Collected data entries
+ + + + + + +

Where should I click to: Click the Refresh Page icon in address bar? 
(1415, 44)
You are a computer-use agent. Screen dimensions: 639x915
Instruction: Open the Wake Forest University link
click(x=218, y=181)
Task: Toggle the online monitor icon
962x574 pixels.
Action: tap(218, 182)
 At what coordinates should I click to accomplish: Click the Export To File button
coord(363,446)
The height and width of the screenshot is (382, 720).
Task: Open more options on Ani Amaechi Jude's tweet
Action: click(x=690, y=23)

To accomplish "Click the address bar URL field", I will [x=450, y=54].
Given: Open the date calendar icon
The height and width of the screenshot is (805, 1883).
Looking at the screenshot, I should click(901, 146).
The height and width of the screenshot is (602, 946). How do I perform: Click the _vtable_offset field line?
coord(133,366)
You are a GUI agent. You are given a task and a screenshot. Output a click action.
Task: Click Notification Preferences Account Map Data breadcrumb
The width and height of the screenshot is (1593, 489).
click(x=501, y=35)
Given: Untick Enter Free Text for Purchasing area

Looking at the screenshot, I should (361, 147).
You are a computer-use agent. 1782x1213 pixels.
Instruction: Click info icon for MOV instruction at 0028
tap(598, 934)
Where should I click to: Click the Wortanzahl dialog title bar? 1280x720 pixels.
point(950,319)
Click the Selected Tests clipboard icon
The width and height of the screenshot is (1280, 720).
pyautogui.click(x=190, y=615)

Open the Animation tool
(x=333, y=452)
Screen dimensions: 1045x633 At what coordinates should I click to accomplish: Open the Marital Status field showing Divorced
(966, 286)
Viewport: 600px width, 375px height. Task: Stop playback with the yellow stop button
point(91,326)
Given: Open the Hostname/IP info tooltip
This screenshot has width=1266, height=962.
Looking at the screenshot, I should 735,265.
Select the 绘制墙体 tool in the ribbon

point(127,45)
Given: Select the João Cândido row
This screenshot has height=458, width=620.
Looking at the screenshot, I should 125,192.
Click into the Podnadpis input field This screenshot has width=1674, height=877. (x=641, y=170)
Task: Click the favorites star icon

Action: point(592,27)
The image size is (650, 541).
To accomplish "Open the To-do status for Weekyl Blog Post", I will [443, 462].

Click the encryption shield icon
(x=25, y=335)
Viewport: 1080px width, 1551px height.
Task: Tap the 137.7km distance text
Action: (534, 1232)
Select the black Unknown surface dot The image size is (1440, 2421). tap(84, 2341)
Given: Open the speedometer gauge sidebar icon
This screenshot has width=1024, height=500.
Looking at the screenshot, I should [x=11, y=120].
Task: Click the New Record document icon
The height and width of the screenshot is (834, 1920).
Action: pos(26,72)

+ + + + + + +

YOUR ASSIGNMENT -
Using the data above, return every line that contains the string "size".

TASK RESULT -
The image size is (650, 541).
Select the black Unknown surface dot The image size is (1440, 2421). tap(84, 2341)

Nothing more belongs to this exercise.